Simultaneous detection of the feline lungworms Troglostrongylus brevior and Aelurostrongylus abstrusus by a newly developed duplex-PCR

Abstract

In addition to Aelurostrongylus abstrusus (Strongylida: Angiostrongylidae), referred to as the feline lungworm, Troglostrongylus brevior (Strongylida: Crenosomatidae) has recently been identified as an agent of bronco-pulmonary infestations in cats. These two parasites have a similar biology, share ecological niches, potentially co-infesting cats, but are difficult to be differentiated due to the morphological similarities of their first-stage larvae (L1).

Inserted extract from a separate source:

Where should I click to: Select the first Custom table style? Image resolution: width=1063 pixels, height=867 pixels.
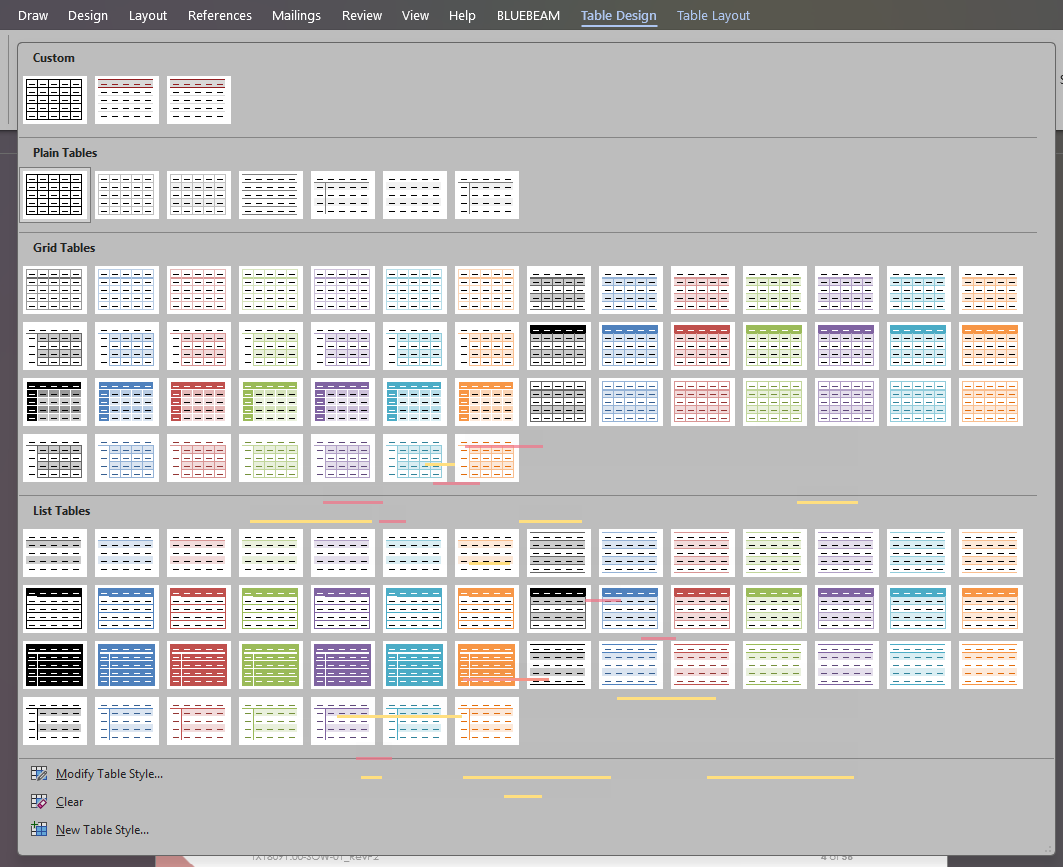click(54, 99)
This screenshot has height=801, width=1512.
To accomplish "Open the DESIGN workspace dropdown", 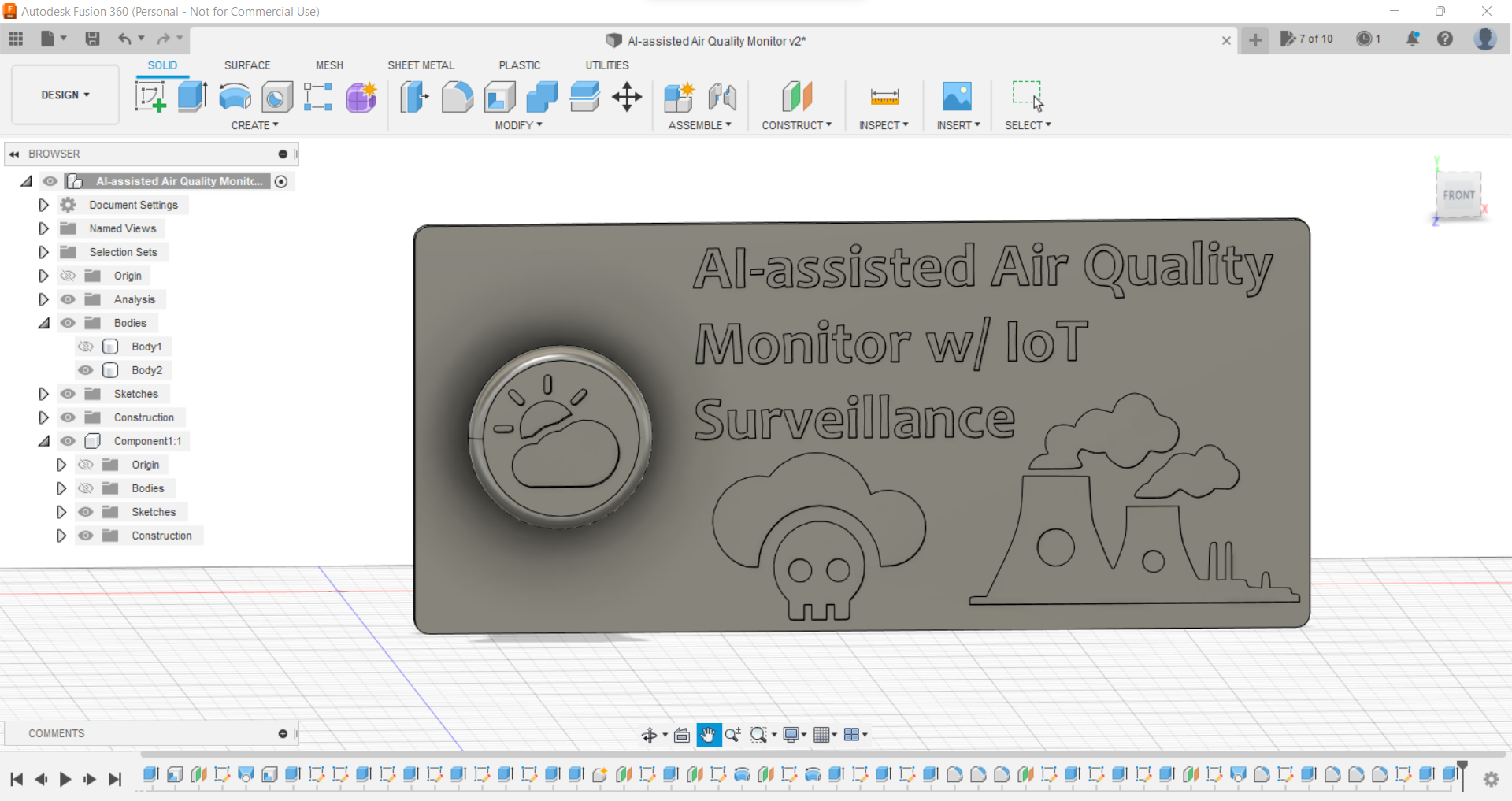I will pyautogui.click(x=65, y=95).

This paper describes a molecular tool, based on single-step duplex polymerase chain reaction (duplex-PCR) on the ribosomal internal transcribed spacer 2 region (ITS-2) for the simultaneous detection and differentiation of T. brevior and A. abstrusus. L1 of both species were collected from faecal samples, morphologically identified, and single larval specimens isolated. An aliquot of faeces was used as a test sample for a case of mixed natural infestation. The duplex-PCR was performed using species-specific forward primer sets for the ITS-2 region (i.e., A. abstrusus: 220bp; T. brevior: 370bp). The detection limit of the molecular assay was also assessed by serial dilutions of DNA from single larvae of both species (from ∼4.0 to 4.0×10−5μg/μl). The duplex-PCR carried out on individual DNA samples was able to detect as low as 5.2×10−3μg/μl of DNA for A. abstrusus, 4.9×10−3μg/μl for T. brevior, and as low as 4.0×10−3μg/μl for samples containing both species. Species-specific bands of the expected sizes and two bands were simultaneously amplified from the faecal sample containing both species. The phylogenetic analyses of the ITS-2 sequences here examined and those available for other metastrongyloids were concordant in clustering them with those of other Troglostrongylus brevior and A. abstrusus sequences available in GenBank database. This molecular approach proved to be effective and highly sensitive for the simultaneous detection of the two lungworms species and it might be used for molecular epidemiological studies and for monitoring therapeutic protocols.